Come back and consider when your electricity is charged at 30-40 US cents per kilowatt hour, instead of the current 8 cents.
No, some people do, but not because of cost, primarily because of the extra heat and noise required to dissipate that heat.
But I'll tell you why I personally don't care about the cost using mathematics.
Ok let's consider a 120W HD7870 with performance about 15% faster than an HD6970 vs. a 250W HD7970 with performance 60-70% faster than an HD6970. I'll use your 'expensive' rate of 40 cents per KWh.
130W power differential @ 20 hours of gaming a week x $0.40 = $1.04 a week or $54.08 per year
Is an extra $54 per year for gaming 20 hours a week x 52 weeks a lot of $ to pay for our PC gaming hobby? That works out to
1040 hours of gaming for the year. For some people, that's just what their internet costs them a month.

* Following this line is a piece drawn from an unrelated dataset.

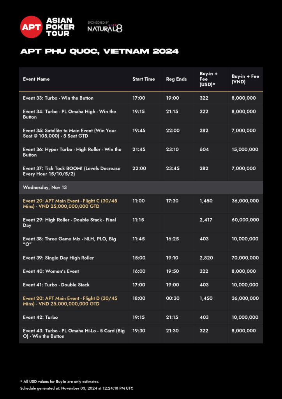The image size is (282, 399).
Task: Open Main Event Flight D highlighted entry
Action: (x=70, y=301)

Therefore, we arrive at the incremental electricity cost to game on a 250W card vs. a 120W card at a rate of $0.052 per hour! ($54.08 / 1040 gaming hours a year). I am pretty sure most people on our forum make more than
$4 an hour....I'll even say that most of us buying $200-300+ GPUs are making at least $20-25, if not higher.
Ok champ, now is
5 cents an hour savings worth it to get a mid-range HD7870 over a high-end HD7970/GTX680
just to save on electricity? :hmm:
Even at your rates, the cost of electricity is such a tiny expense for this hobby, that it's practically irrelevant. And if you game less than 20 hours a week, then the cost is even less relevant! :biggrin:
Just think about this statistic for a second: Someone who games 1040 hours a year x 50 years will have spent 52,000 hours of his life gaming (or almost
6 years of that person's life on non-stop gaming).

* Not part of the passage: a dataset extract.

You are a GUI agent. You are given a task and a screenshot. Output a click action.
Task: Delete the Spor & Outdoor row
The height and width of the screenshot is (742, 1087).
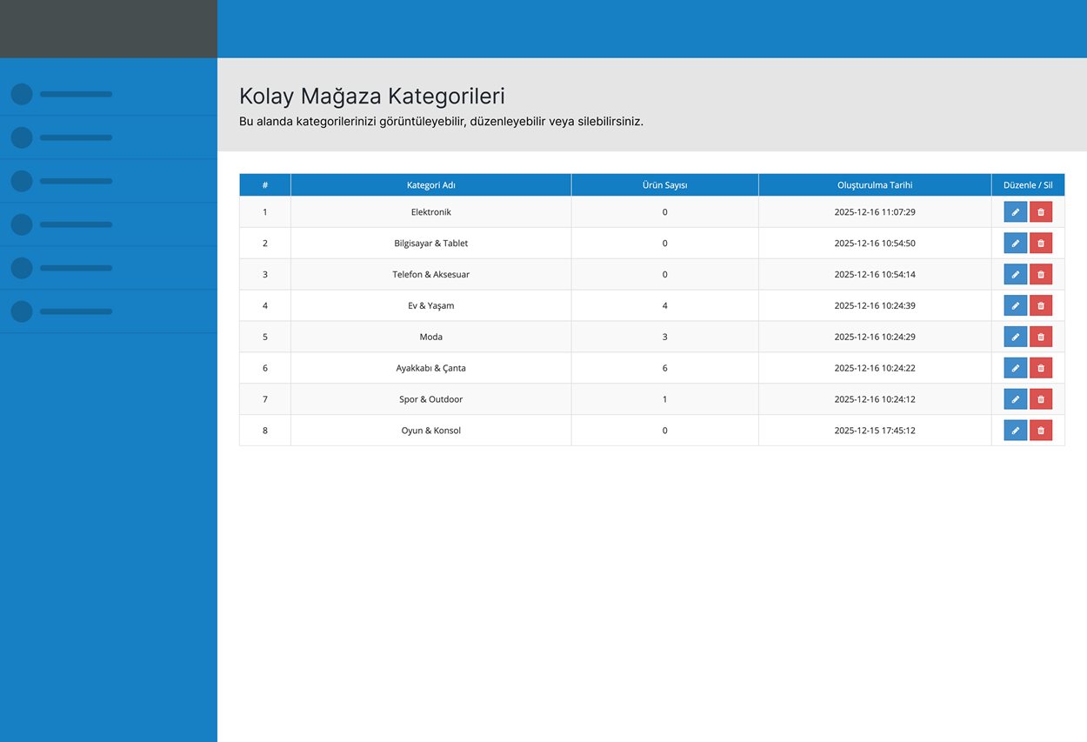pos(1041,400)

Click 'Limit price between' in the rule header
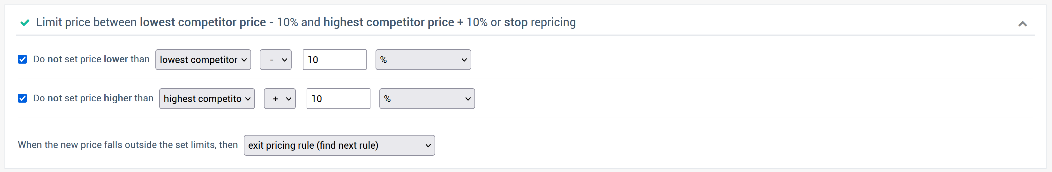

The total cost associated with the extra 130 Watts of electricity at $0.40 cents x 1040 hours of gaming / year x 50 years = $2,704.
Now you tell me, is $2,704 over your entire life a lot to spend on something you enjoy?

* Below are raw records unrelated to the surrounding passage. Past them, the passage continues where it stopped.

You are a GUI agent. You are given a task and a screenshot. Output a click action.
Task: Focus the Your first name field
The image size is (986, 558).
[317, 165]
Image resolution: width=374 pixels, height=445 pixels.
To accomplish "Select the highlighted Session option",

Please name a cheaper hobby and I'll gladly start caring about electricity costs. I can understand your argument if a person were to make $400-600 a month in income. But last time I checked, the average person in America doesn't make 3rd world country wages. And on top of that, the overall purchasing power of an individual in America is often a lot higher than in other parts of the world (cars and food and real estate are actually pretty cheap vs. the rest of the world when you consider per capita income in US/Canada).
If you just purchased BF3 at launch at $59 USD, you just negated your estimated annual electricity cost savings -- with 1 game purchase.
Just take a look at the cost of expensive hobbies:
http://www.mainstreet.com/slideshow/smart-spending/most-expensive-hobbies
OR
http://www.catalogs.com/info/bestof/top-10-most-expensive-hobbies
Ya, it's pretty hard to consider a $55 electricity cost "a lot of $$" in light of all the other things you can do in life!